First, Gilead's balance sheet shows that the management has been making moves to put the company in good financial standing. Gilead exhibits a return on assets of 44%, a return on investment of 45%, and a return on equity of 91%. This means that management has been successfully allocating resources, investing, and using contributed capital. Metrics like these can help investors see the financial security of the company, even during a pullback or correction. Even though the company has some debt, Gilead still sports a healthy current ratio of 2.70. These metrics show that management has been effectively keeping the company in a good position during an uncertain time.
In comparison to the healthcare sector, Gilead can even be considered undervalued. Even within the Biotechnology industry, Gilead exhibits lower price to earnings (13.03), price to book (9.93), and price to free cash flow (10.25) ratios compared to the industrial averages. A couple reasons for these lower valuations stem from recent acquisitions and price revisions in the company's hepatitis C drugs, Sovaldi and Harvoni. Since 2011, Gilead has acquired 5 other companies in the healthcare sector, giving it a larger market share and less competition. These acquisitions are focused on improving the company's future sales growth and balance sheets. Alongside that, the price cuts in hepatitis C treatments make the drugs more attractive to insurers.

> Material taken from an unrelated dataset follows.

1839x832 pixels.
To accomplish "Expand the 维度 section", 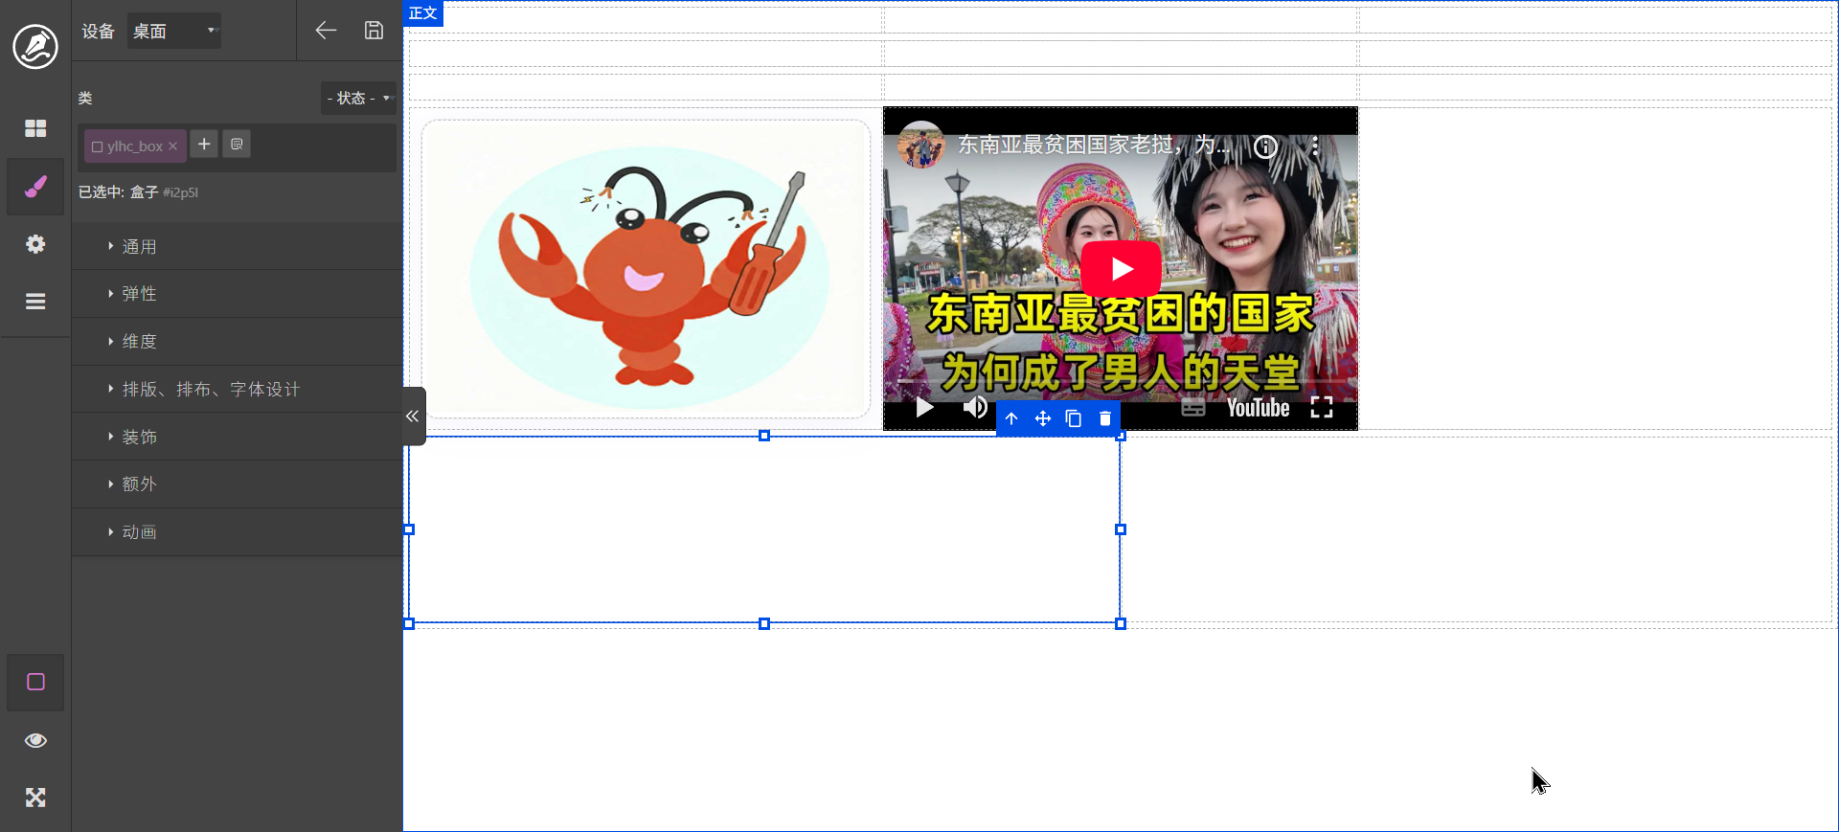I will click(x=139, y=342).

These attractive fundamentals are complimented by Gilead's high sales growth (29%) and high EPS growth (39%) over the past five years. Gilead's growth does not look like it is going to stop anytime soon either. The company has submitted new drug applications to the FDA, reported promising results from drug studies, and had 7 FDA approvals for new drugs and treatments. Just to top it off, the company has begun paying a dividend of 1.50%.
Gilead's management has made the right moves to push the company's stock price higher. In spite of this uncertain market, Gilead still stands out as a value investment. Gilead is priced at 113.81, but has price targets up to $130, which it could soon surpass. Overall, Gilead may be a safe investment during a possibly slow summer market.